No matter what people choose, God can respond accordingly so that His purpose in election will stand. This is, what I believe the wisdom of Romans 11 talks about, when a correct understanding of wisdom is used when engaging with the text. There are two probable examples which I notice from the Romans 9 text: 1. God postponed the promise regarding Esau serving Jacob. 2. God used Pharaoh for His own glory, in spite of his rebellion.

The interpretations of later church fathers, who came from a different culture, seem to be out of place. Also, with the furtherance of Western individualism, reading this text without a correct first century Jewish understanding, proves to be fatalistic. This text is simply not written to 21st Century Western Christians.

Scripture quotations are from the Revised Standard Version of the Bible, copyright © 1946, 1952, and 1971 the Division of Christian Education of the National Council of the Churches of Christ in the United States of America. Used by permission. All rights reserved.

Click here to read more interpretations of Romans 9.


2 thoughts on “Crosstheology on Romans 9

  1. v.6a: What is Paul referring to when he says, “it is not as though the word of God has failed”?

    vv.6b-10: Which two Israels is Paul referring to here?

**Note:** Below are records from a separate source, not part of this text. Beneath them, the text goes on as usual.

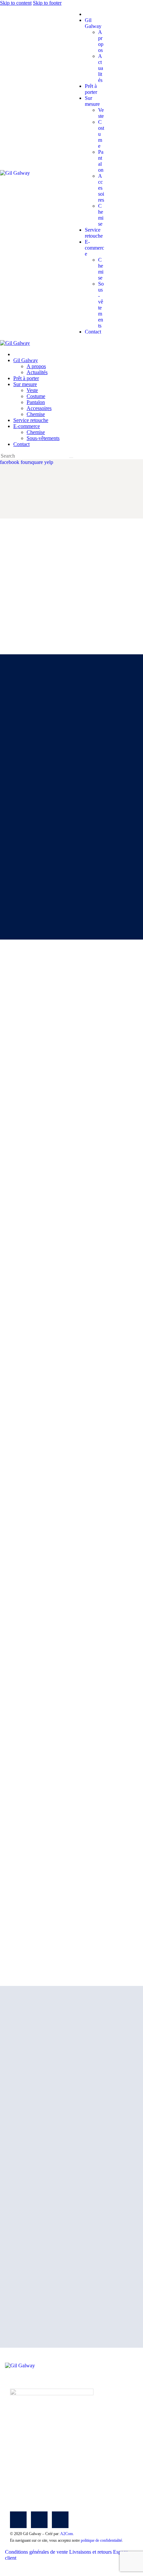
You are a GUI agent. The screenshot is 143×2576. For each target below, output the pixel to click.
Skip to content (16, 3)
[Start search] (71, 457)
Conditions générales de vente (36, 2552)
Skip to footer (47, 3)
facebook (9, 462)
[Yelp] (60, 2519)
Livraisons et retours (90, 2552)
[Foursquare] (39, 2519)
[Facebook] (18, 2519)
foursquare (32, 462)
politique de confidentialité (101, 2540)
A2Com (66, 2533)
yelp (48, 462)
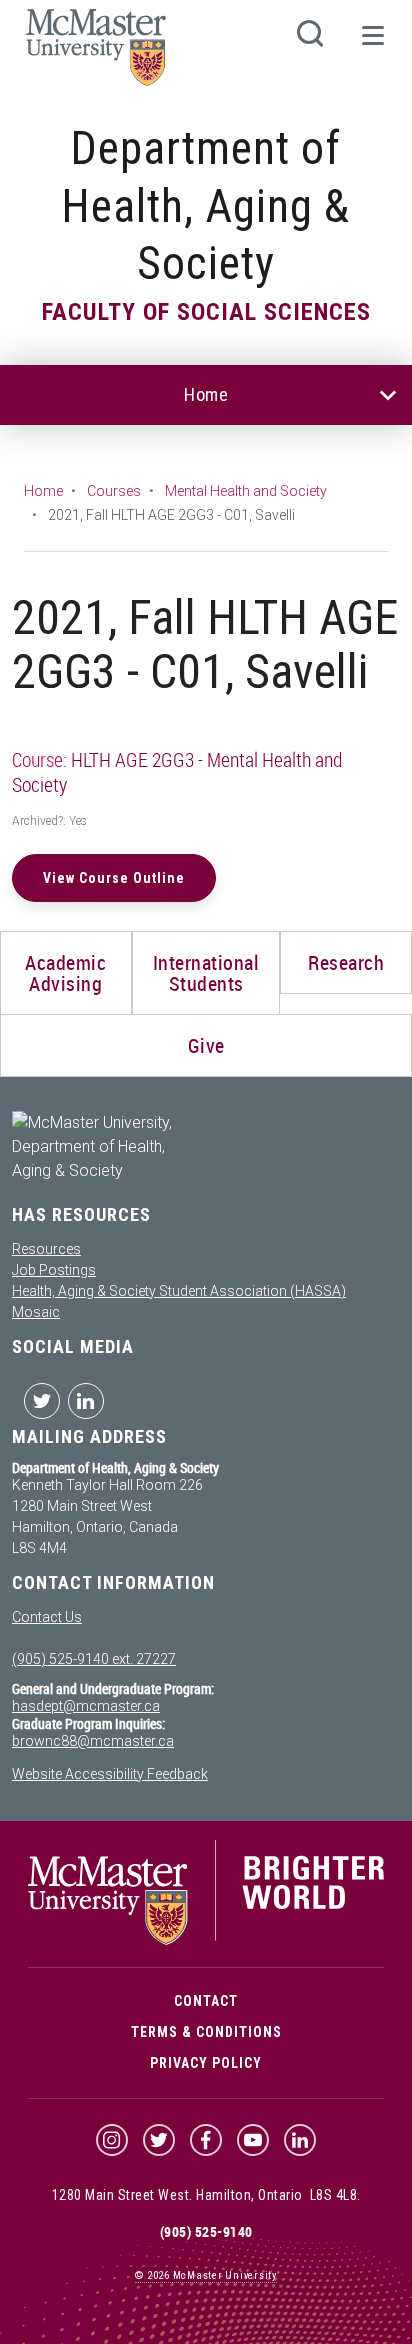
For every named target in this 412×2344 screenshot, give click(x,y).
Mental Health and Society (246, 491)
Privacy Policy (206, 2063)
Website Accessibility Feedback (110, 1774)
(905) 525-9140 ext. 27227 (94, 1659)
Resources (46, 1249)
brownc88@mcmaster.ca (93, 1741)
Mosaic (36, 1312)
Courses (114, 491)
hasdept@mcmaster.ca (86, 1706)
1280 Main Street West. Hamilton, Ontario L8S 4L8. (206, 2195)
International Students (206, 973)
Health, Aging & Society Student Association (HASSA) (179, 1291)
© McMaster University (206, 2275)
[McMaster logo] (206, 1940)
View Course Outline (114, 878)
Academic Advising (65, 973)
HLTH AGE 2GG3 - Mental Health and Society (177, 772)
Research (346, 962)
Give (206, 1045)
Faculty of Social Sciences (206, 312)
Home (206, 394)
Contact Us (47, 1617)
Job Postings (54, 1270)
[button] (372, 44)
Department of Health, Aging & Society (206, 206)
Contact (206, 2001)
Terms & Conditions (206, 2032)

    1. Just like John the Baptist, who said God can make children of Israel out of rocks, Paul says that it is not because you are born a Jew, that you are unconditionally elected (“we are sons of Abraham” – against the Pharisees and the Calvinists). God is not forced to save disloyal Jews. God’s promise hasn’t failed because God saves those of faith (“In Isaac shall thy seed be called” and see the rest of Romans 9-11.)